Le 05 octobre, il avait d’ailleurs adressé une correspondance à la Pca en réponse à la demande faite par cette dernière, le 24 septembre, de recruter un cabinet en vue de cette opération. Objet, lui signifier que certaines corrections de formes étaient nécessaires avant la publication des termes de références (Tdr) qui lui avaient été transmis.
Non sans lui rappeler la règlementation en matière d’audit, afin que cette opération se fasse conformément aux procédures en vigueur. Il lui demandait, en conséquence, d’apposer son visa sur le document corrigé avant transmission pour publication. Mais au lieu de quoi, la ministre béninoise, qui avait manifestement son agenda, est passée à la vitesse supérieure. Sa décision plus que controversée divise le conseil d’administration.
A en juger par la sortie du 15 octobre du ministre des Mines, de l’Industrie et du Développement urgence technologique (Minmidt) du Cameroun, Gabriel Dodo Ndoke, dénonçant entre les lignes un empressement injustifié de la Pca de régler les tensions qui existaient depuis plusieurs mois entre le Dg, le Dga et le contrôleur financier de l’Oapi. En sa qualité de représentant du Cameroun au conseil d’administration de cette institution dont le pays accueille le siège, le membre du gouvernement avait entrepris une médiation entre ces trois personnalités.
Les deux premières avaient déféré à sa convocation. Le contrôleur financier, pour sa part, a snobé le Minmidt. « Alors que j’étais encore dans l’esprit de cette mission de bons offices, nous apprenons que la question est finalement tranchée par vos soins à travers la suspension du directeur général, à l’initiative concertée du Dga et du contrôleur financier formulée dans une note cosignée », écrit Gabriel Dodo Ndoke.
Conciliation
Tout en prenant acte de cette évolution, ce dernier regrette « l’échec de la conciliation pourtant bien enclenchée » et note qui « il est évident de constater que notre organisation se trouve désormais en péril, laissant craindre une implosion généralisée au sein du personnel pouvant avoir des répercussions sur l’ordre public interne de l’État du siège ». Le Minmidt est d’avis pour la convocation « en extrême urgence dans la huitaine », d’une session du conseil d’administration, afin de permettre aux administrateurs de se prononcer en toute légitimité sur ce dossier.
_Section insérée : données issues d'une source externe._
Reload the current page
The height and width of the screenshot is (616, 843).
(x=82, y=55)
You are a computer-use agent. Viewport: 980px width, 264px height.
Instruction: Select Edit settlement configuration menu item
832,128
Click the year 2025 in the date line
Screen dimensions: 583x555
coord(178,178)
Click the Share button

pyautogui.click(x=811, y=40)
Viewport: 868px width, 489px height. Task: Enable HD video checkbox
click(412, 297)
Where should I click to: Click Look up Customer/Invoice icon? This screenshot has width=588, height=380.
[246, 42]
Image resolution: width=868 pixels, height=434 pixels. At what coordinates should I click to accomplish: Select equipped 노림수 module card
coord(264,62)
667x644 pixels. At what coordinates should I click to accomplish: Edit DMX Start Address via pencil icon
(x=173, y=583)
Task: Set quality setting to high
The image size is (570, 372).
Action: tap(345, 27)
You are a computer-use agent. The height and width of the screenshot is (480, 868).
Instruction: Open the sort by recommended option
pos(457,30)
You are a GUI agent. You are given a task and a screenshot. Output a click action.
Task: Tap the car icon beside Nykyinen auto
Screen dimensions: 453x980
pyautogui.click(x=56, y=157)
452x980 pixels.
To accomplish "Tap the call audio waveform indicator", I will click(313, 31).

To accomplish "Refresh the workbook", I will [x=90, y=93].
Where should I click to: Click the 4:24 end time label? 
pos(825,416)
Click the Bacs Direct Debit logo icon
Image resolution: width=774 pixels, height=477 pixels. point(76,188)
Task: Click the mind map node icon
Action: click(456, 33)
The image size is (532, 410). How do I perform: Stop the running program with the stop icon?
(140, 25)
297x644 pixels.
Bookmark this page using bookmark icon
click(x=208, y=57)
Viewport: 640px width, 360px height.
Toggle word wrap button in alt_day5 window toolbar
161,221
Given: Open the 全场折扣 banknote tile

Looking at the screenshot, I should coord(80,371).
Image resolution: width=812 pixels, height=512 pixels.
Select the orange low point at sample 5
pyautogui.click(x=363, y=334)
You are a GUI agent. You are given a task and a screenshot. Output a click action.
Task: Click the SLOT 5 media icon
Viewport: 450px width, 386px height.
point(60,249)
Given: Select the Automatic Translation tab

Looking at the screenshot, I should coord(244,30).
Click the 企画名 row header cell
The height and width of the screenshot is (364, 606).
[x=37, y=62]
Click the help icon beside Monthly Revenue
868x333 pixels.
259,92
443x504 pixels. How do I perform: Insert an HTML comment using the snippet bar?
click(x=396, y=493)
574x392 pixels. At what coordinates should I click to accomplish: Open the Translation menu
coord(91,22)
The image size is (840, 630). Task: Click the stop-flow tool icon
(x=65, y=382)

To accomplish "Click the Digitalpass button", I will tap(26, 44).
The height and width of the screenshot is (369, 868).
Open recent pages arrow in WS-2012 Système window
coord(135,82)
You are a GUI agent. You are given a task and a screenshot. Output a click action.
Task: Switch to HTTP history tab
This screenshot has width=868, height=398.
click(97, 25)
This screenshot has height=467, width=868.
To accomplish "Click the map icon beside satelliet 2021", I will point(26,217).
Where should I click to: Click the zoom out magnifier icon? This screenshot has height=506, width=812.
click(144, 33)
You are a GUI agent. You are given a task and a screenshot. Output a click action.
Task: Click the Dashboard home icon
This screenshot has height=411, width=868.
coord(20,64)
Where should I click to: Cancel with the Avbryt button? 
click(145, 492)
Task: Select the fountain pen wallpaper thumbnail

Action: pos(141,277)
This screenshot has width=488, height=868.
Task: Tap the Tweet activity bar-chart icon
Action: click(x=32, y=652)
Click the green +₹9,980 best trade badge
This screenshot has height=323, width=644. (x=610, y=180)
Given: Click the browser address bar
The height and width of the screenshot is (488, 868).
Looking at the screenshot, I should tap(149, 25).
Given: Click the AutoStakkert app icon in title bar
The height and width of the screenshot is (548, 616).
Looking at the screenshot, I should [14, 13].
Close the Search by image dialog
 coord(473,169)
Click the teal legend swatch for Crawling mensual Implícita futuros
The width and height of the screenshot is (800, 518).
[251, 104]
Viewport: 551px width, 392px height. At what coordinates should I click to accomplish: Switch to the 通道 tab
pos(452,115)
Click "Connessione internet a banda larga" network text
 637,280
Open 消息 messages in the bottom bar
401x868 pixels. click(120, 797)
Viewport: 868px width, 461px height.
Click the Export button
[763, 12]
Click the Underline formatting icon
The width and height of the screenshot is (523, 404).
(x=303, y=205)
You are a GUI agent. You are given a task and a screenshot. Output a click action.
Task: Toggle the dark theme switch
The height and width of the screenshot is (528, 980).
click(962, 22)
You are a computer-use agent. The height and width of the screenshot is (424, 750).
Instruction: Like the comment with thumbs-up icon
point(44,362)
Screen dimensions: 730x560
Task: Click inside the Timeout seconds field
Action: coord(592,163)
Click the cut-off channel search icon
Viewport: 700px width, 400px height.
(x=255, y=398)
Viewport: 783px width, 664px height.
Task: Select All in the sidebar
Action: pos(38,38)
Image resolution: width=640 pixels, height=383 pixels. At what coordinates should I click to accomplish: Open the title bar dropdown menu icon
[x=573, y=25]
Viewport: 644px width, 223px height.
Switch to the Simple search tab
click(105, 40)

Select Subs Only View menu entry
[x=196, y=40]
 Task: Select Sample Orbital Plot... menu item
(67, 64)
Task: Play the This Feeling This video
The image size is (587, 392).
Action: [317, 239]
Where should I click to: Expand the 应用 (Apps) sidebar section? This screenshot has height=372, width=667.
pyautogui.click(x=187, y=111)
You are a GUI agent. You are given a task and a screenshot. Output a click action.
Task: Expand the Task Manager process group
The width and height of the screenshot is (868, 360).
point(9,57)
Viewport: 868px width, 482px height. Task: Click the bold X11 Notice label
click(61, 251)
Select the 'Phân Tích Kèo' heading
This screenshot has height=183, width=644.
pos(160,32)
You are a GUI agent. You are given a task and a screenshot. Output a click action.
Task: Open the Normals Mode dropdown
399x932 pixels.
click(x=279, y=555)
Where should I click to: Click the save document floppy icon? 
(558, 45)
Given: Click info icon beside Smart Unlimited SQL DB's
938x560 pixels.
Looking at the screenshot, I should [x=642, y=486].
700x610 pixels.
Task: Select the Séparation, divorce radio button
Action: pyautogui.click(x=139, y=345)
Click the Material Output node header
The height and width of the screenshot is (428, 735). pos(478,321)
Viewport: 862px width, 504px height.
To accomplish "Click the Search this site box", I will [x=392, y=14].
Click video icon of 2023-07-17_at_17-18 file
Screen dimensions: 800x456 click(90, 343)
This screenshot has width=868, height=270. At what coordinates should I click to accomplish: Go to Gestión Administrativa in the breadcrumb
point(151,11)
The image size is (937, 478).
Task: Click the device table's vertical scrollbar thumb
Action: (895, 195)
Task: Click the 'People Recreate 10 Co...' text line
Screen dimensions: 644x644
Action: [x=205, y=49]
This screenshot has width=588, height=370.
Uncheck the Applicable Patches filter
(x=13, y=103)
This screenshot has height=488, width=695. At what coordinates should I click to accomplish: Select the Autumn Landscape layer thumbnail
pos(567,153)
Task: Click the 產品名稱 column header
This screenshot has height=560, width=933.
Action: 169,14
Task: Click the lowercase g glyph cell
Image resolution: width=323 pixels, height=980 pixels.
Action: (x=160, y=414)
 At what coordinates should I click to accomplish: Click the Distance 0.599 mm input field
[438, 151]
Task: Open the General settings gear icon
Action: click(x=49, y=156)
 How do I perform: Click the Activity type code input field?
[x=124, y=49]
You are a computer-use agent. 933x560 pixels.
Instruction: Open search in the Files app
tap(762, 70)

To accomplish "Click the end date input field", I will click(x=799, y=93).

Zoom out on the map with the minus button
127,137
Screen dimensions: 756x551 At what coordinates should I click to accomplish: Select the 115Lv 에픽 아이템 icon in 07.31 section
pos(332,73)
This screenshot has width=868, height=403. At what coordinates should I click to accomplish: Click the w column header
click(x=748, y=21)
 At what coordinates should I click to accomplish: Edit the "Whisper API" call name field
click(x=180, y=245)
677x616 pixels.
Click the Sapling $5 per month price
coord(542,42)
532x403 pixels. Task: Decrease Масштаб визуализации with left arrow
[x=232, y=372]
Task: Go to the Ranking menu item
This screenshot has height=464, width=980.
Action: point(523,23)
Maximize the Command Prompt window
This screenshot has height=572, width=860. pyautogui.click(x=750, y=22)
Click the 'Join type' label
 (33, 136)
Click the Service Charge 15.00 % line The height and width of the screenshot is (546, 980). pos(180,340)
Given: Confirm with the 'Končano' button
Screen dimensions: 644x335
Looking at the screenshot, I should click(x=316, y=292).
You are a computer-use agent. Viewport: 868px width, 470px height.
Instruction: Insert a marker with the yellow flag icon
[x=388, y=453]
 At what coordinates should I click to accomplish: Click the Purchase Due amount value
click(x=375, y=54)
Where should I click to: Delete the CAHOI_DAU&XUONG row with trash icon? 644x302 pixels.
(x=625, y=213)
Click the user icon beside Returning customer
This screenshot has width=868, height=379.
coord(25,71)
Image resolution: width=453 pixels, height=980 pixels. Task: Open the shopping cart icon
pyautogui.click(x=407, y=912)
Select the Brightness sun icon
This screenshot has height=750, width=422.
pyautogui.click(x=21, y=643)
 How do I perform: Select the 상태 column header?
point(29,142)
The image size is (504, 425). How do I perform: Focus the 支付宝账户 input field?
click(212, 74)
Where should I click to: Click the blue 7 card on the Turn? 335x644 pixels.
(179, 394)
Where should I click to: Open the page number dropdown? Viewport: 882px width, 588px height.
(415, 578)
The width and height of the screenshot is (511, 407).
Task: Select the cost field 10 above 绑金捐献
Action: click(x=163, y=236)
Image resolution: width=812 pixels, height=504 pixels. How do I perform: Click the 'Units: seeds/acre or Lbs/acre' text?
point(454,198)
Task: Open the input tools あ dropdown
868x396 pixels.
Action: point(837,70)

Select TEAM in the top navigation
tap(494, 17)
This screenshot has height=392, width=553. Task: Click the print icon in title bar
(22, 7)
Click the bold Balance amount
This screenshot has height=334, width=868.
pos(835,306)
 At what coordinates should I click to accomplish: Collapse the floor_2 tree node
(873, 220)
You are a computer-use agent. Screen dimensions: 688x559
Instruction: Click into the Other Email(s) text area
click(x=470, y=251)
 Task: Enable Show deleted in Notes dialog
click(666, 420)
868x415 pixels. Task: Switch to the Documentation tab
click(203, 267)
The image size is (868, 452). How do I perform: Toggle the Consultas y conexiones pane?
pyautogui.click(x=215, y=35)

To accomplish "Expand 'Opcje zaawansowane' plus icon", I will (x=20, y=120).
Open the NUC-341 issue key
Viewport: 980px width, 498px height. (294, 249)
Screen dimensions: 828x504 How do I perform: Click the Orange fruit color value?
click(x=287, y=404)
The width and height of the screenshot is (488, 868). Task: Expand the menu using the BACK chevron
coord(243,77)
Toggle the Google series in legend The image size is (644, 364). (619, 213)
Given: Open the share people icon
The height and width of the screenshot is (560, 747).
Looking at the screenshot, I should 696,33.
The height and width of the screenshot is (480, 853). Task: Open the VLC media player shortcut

Une note technique attribuée à la Pca, en circulation sur les réseaux sociaux, indique que non seulement les dispositions susmentionnées, sur lesquelles s’appuie le Dg « sont erronées (tentative d’induire la Pca en erreur et la faire changer d’avis), mais il demande à la Pca d’aménager le budget (tentative de montrer que la Pca demande une activité non inscrite au budget). Se rendant compte de la manœuvre, la Pca lui fait remarquer que les dispositions qu’il a visées dans sa lettre ne sont pas applicables en l’espèce.
De plus, elle lui précise qu’il existe bien une ligne dans le budget 2021 pouvant prendre en charge les honoraires de la mission d’audit, ce qui est confirmé par le contrôleur financier. Dos au mur par cet argument massue, le Dg attend plus d’une semaine pour écrire à nouveau à la Pca afin, dit-il, de lui proposer une réécriture des Tdr avec des orientations par lui faites. Il demande à la Pca de les endosser. Ce qui est curieux pour quelqu’un qui doit être audité […] Ces manœuvres visent le même but : faire du dilatoire et gagner en temps car le mandat de la Pca finit après la prochaine session du Conseil, prévue en début décembre prochain ».